Annotatie
3 februari 2020
Rechtspraak
Maatstaf benoemen gedragsdeskundige: criterium juist, motivering ontbreken noodzaak ontoereikend.
Inleiding
In de onderhavige zaak, waarin een diefstal, gevolgd door geweld tegen personen, gepleegd met het oogmerk om, bij betrapping de vlucht voor zichzelf mogelijk te maken, hetzij het bezit te verzekeren door het hof is bewezenverklaard, wordt geklaagd over de afwijzing van het door de verdediging gedane verzoek tot het benoemen van een deskundige. De verdediging verzoekt meer in het bijzonder om het benoemen van een gedragsdeskundige om in verband met de toerekeningsvraag een oordeel te vormen omtrent de geestestoestand van de verdachte ten tijde van het delict. Het verzoek wordt met redenen omkleed en afgerond met de bevinding dat het verzoek tot benoeming van een deskundige nodig is teneinde meer te kunnen zeggen over het causale verband tussen de stoornis van de verdachte en het delict. Bovendien zou het onderzoek van de deskundige een bijdrage kunnen leveren in het vaststellen van de strafmaat. Het hof wijst vervolgens het verzoek tot benoeming van een gedragsdeskundige af.
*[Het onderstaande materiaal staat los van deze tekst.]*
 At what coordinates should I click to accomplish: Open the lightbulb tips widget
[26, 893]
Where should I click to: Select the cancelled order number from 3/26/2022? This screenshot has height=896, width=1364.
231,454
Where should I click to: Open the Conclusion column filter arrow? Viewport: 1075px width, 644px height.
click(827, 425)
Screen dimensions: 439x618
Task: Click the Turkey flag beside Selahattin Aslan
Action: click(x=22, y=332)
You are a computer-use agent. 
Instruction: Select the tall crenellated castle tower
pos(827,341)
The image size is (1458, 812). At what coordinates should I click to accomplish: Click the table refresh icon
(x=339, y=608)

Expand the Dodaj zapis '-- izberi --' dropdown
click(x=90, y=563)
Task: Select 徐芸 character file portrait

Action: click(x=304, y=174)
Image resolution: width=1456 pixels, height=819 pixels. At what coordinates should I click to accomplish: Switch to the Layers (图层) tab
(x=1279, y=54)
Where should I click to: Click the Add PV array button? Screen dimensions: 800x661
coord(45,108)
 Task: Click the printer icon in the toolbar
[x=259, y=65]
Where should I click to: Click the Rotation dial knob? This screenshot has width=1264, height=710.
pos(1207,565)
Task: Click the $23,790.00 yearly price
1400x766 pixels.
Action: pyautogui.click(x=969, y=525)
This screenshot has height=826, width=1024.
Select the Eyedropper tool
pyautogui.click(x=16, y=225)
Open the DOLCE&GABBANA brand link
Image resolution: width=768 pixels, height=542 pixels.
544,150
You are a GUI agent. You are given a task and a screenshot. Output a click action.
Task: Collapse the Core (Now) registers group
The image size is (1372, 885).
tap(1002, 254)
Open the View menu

Het hof acht zich, op basis van de aanwezige stukken waaronder ook hetgeen de grondslag vormde voor het verzoek van de raadsman, voldoende voorgelicht om antwoord te geven op de vragen van artikel 350 Sv, waartoe ook de vraag omtrent de strafoplegging behoort en acht op grond van die stukken een gedragskundig onderzoek niet noodzakelijk.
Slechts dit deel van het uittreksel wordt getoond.